No escurinho do cinema longe de um final feliz

“Quer ir no cinema assistir ao Brasil-Alemanha?” Inicialmente, tinha pensado ver a partida num dos ecrãs gigantes espalhados pelo Rio de Janeiro, mas a chuva tornou a sugestão do meu colega brasileiro mais atraente. Já tinha notado que algumas salas da cidade passavam alguns jogos do Mundial, entre as últimas novidades no campo da ficção. Uma originalidade curiosa. Escolhemos um cinema de Copacabana e comprámos dois dos últimos bilhetes disponíveis pela Internet. Meia-hora antes do início da partida lá fomos, de autocarro, porque a chuva tornou-se torrencial.

No caminho, o ambiente era de fervoroso optimismo patriótico. Quase todos vestidos com as camisolas da selecção, cantavam e gritavam num clima de festa antecipada. No meio da confusão, um astuto comerciante de rua, viu uma janela de oportunidade para o negócio. “Estou fazendo promoção de capas de chuva, bem em conta. Duas por cinco reais.” Foi um êxito, que surpreendeu o próprio: “Vou ficar rico!”

Saímos do autocarro mesmo em frente ao cinema e subimos para a maior sala do edifício. Estava apinhada. Não conseguimos lugares juntos e acabei por ficar entre um corpulento adepto, com uma grande camisola amarela, e dois jovens eufóricos. No ecrã já se anunciavam as equipas e ia começar a cerimónia dos hinos. Na sala de cinema reproduzia-se o espírito do Mineirão, em Belo Horizonte. Lá e cá, todos se levantaram e cantaram com solenidade e sentimento a popular letra de Joaquim Osório Duque Estrada.

A partida começou. “Vai, Brasil!”. No Mineirão a “canarinha” aproximava-se da área alemã e a excitação no cinema carioca chegava ao histerismo, com quase toda a sala de pé. Aos 11’, o primeiro golo de Thomas Muller arrefeceu os ânimos, mas a confiança resistiu ao golpe. “Vamos lá pessoal, todos a apoiar”, berrou o senhor gigante ao meu lado direito, calmo até aí, mas que me olhava agora de soslaio, desconfiado da minha passividade.

Miroslav Klose silenciou-o, aos 23’. A ele e a toda a sala, assim como aos comentadores no ecrã e ao próprio Mineirão. E não houve sequer tempo para digerir.
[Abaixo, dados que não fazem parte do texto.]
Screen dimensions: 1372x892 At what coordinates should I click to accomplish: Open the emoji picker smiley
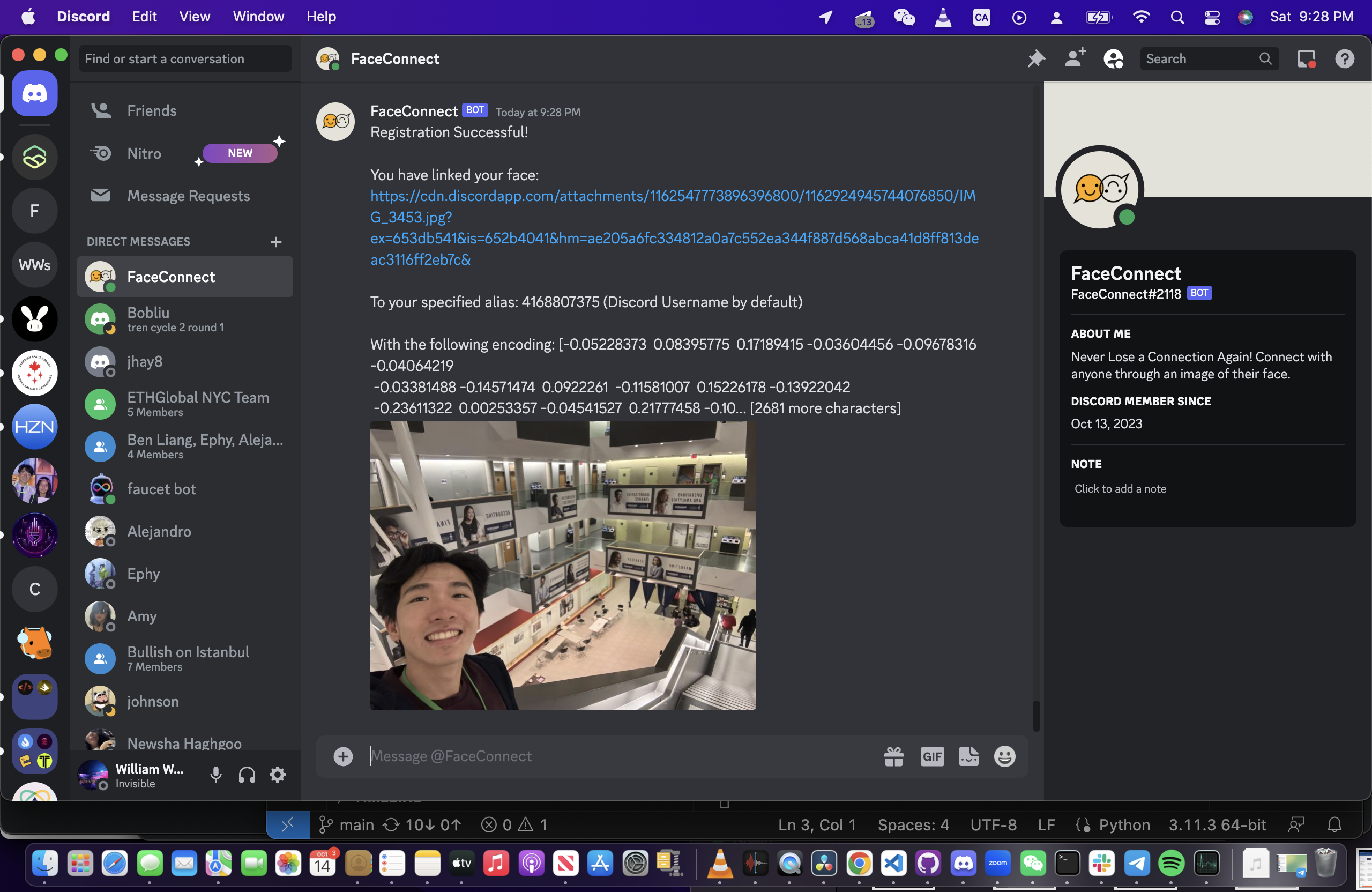[x=1004, y=756]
Como um jogador de boxe que é encurralado no canto do ringue por um oponente muito superior, todo o Brasil encaixou uma série de golpes ferozes nos instantes seguintes, sem proteger o rosto. Quando Khedira desferiu o último, aos 29’, e a Alemanha deixou a sua vítima descansar um pouco, o resultado era devastador. O país estava transfigurado, de queixo caído, incrédulo.

Começou a debandada da sala de cinema. As palavras de incentivo transformaram-se em palavrões rancorosos contra os jogadores brasileiros. “Que vergonha. Acaba já o jogo e vamos todos para casa. É uma humilhação, não vou ficar vendo isto.” Assisti ao êxodo no meu lugar e, instantes depois sobrava eu, o meu amigo, o enorme cavalheiro ao meu lado, preocupantemente apático, e mais meia-dúzia de adeptos que não queriam desperdiçar o dinheiro do bilhete, apesar das inesperadas cenas de terror na tela. O rosto de uma criança a chorar, comoveu todos.

O intervalo deu para meditar um pouco sobre as cenas chocantes da primeira parte e os mais inabaláveis crentes de finais felizes, ainda sugeriam, timidamente, a possibilidade de uma reviravolta histórica. Mas caíram “na real” no segundo tempo. A partir do sexto golo, começou-se a aplaudir a Alemanha. Do estádio de Belo Horizonte chegavam sons de “olés” dos brasileiros à sua própria selecção. O sétimo golo germânico já não doeu tanto. Era só um filme com um final triste.